Thursday, April 07, 2005

the big apple

well it's officially two weeks and a day before melissa and i board the plane for our official trip to New York City. (and i never use caps, so you can imagine just how excited i am to have put the extra effort in to show just how colossal i think this city is/will be.)

over dinner last night (it was my momma's birthday; the big 47) we were discussing how many times we had visited this fine state/city. (this will actually be my third visit). the first time was while either on the way, or on the way back from new hampshire. namely old orchard beach was the main point of that trip (camping in the states with my hippy parents), and new york was merely a stop over. but a fantastic one nevertheless. and the second time was an actual trip, where we spent 2 days touring new york city while on the way to florida!

now if you want to get an idea of just how "hippy" my parents are, get this: while they were touring new york city B.J. (Before Joey) when they were younger, they got lost somewhere along the way, and being late at night and with no hotel booked they ended up parking their car on the side of the road and sleeping in it!!! the next morning, (yes they survived the night) they woke up to find two old men standing outside their car yapping away!!! turns out (thankfully) they were in a residential part of town where a lot of old folks lived, like a retirement community! the two old guys outside asked if my parents wanted to come inside and use their facilities to get cleaned up and everything! and being the flower children/tree-huggers that they are, they happily obliged!!

isn't that fuckin' hilarious!!!!

now i don't think melissa and i will be having any 'on the side of the road' type experiences, but ya never know!!! don't scare her anymore than she already is; let's just say our hostel is a little bit sketchy...no, i'm just kidding! it can only be SO sketchy on the upper west side, right?

so two little haligonians are headed for the big bad city! what tribulations and adventures await us? you never know!! it's funny how i've always been fascinated/obsessed with the energy that's generated by new york! you know what i mean? like, the people who live there, love that city, the people who visit love the city! there's something there for EVERYONE! there has to be, right? otherwise it wouldn't still have the buzz that it does!

even watching sex and the city this morning, i was struck with the realization that in 2 weeks...i'm going to BE there!!!!! MADISON SQUARE GARDEN, CENTRAL PARK, TIMES SQUARE, LIBERTY ISLAND, BROADWAY!!!! it's all going to be at my finger tips!! and the best part of it is, that instead of wasting all our time there trying to figure out the subway system, and the way the avenue's work, we have our own private tour guide!!!! kate's there to show us around, and for those of you who've heard my stories of her ny adventures, know that she's met ALL the right people!! from club promoters, to musicians, to models!! she's definitely got the In on the skinny!!! can you dig it?? so i'm totally eager to see what she has in store for us. melissa and i are going to go crazy...how could you not in new york, dude????? ABSOLUTELY NO ONE knows us there (besides kate and her friends, who we've pleged an allegiance not to embarass) but other than that, i'm talking going up and saying strange things to strangers, yelling obsenities at clubs (only little obsenities, don't wanna get kicked outta any clubs), shopping till we drop...etc, etc...

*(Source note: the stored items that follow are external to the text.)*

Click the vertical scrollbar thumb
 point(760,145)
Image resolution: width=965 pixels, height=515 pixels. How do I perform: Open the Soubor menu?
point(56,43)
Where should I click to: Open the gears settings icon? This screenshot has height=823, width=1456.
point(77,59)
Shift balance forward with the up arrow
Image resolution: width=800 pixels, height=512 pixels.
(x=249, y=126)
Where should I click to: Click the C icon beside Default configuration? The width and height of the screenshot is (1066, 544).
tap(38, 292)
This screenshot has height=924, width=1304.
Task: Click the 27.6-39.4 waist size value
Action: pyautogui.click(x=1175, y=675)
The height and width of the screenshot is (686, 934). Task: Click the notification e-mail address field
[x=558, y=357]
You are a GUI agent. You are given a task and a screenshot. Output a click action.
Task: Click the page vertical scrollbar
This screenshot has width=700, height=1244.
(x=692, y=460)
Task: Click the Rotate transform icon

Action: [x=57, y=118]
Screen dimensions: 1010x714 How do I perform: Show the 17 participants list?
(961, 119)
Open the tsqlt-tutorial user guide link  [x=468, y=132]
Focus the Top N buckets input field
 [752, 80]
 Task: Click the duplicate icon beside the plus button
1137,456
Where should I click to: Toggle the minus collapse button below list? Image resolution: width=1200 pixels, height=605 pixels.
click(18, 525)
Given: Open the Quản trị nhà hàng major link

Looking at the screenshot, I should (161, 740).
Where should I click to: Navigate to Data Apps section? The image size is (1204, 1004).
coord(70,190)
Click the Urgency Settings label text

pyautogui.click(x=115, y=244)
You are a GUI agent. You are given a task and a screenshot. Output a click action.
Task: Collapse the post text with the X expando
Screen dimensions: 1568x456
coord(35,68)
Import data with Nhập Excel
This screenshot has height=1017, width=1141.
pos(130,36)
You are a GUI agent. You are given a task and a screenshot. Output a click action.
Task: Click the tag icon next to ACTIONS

so for some, new york may seem a little overwhelming; the lights, the noise, the pollution, the intensely-high population per square mile...it's definitely a little crazy! but all that doesn't matter up against the energy, the color, the excitement, the sensory overload, and the sheer giganticness of life there!! (is that a word?) it almost sounds like too much to handle for one meer halifax boy, such as myself! but you watch, we're gonna conquer that city, just you wait and see!!

more details and shot by shot reanactments to come.